Exceptionals boost ČEZ half year results

Photo: European Commission

A lot of exceptionals and somewhat disappointing fundamentals. That could more or less sum up the half year results announced by the Czech Republic’s biggest electricity producer, ČEZ, released on Thursday.

Photo: European Commission
The flagship figure for net profit soared by 21 percent to 16.7 billion crowns compared with the first six months of 2016. But that was on the back of some exceptional earnings from the sale of ČEZ’s stake in Hungarian oil and refining company MOL, and the company’s offloading of Prague real estate.

Looking away from those exceptional items, the result was not so sparkling. Operating first half sales at 100.9 billion crowns were just 2.0 percent up on the previous year and electricity production from ČEZ’s main coal and nuclear power plants actually fell. The company continues to complain of low electricity prices with forward sales so far of electricity for next year priced at 29.5 euros/MWh and falling to 29.0/MWh for 2019.

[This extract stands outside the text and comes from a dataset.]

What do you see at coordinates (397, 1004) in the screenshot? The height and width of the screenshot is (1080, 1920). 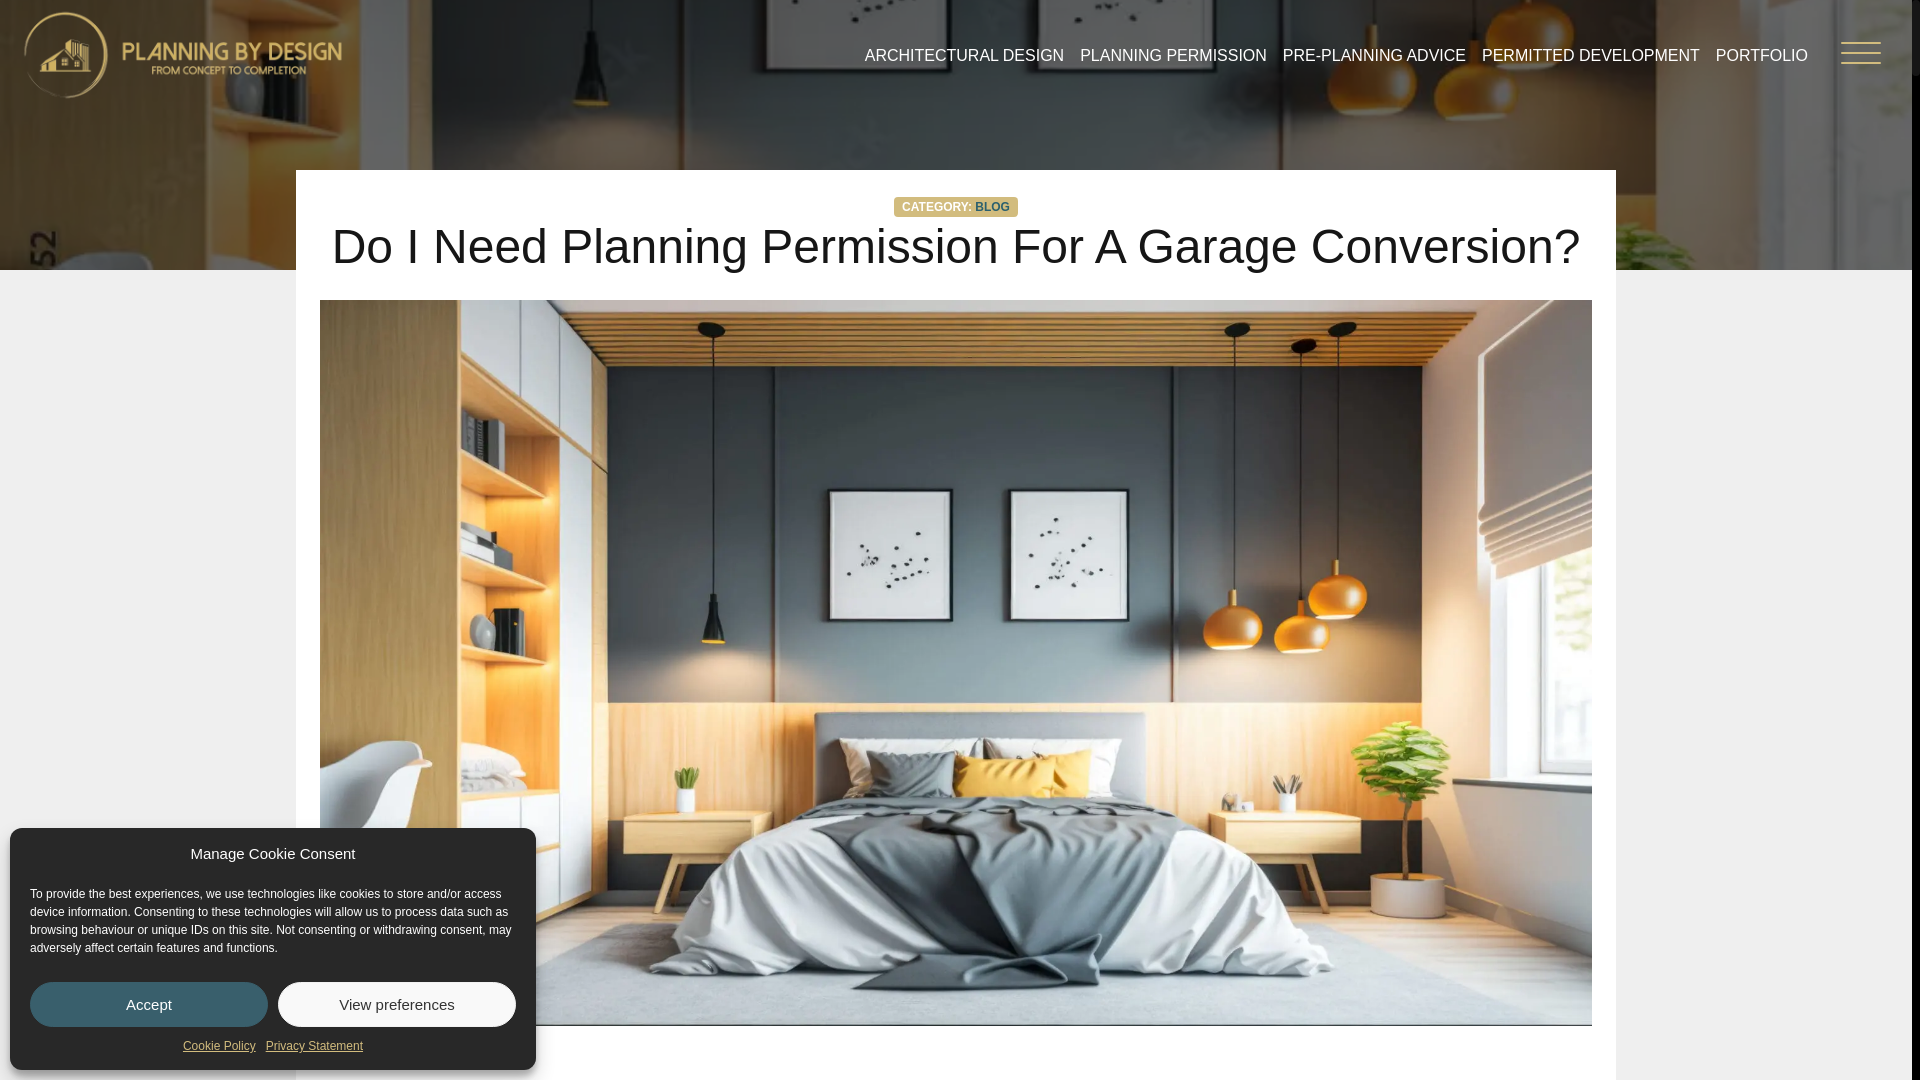 I see `View preferences` at bounding box center [397, 1004].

Nevertheless, on the back of its exceptional earnings so far and a prediction of higher margins for electricity generation and sales in the Czech Republic, ČEZ boosted its full year earning prediction to 19 billion crowns from the earlier figure of 17 billion crowns. Electricity demand in the Czech regions covered by ČEZ is currently buoyant, up up 4.2 TWh at 18.34 TWh in the first half of the year compared with 2016. Wholesale electricity sales are up 5%, household sales up 3.8 percent, and sales to businesses 2.1% higher, the company added.

In its results presentation, ČEZ preferred to put the onus on its ongoing wind power expansion in Germany and France and its ongoing expansion into the energy services market with the purchase of the Elevion company, which has annual turnover of around 8 billion crowns.

Separately, ČEZ CEO Daniel Beneš said that it should be clear by September if and how the company will offload its Bulgarian assets, mainly its electricity distribution and sales company there.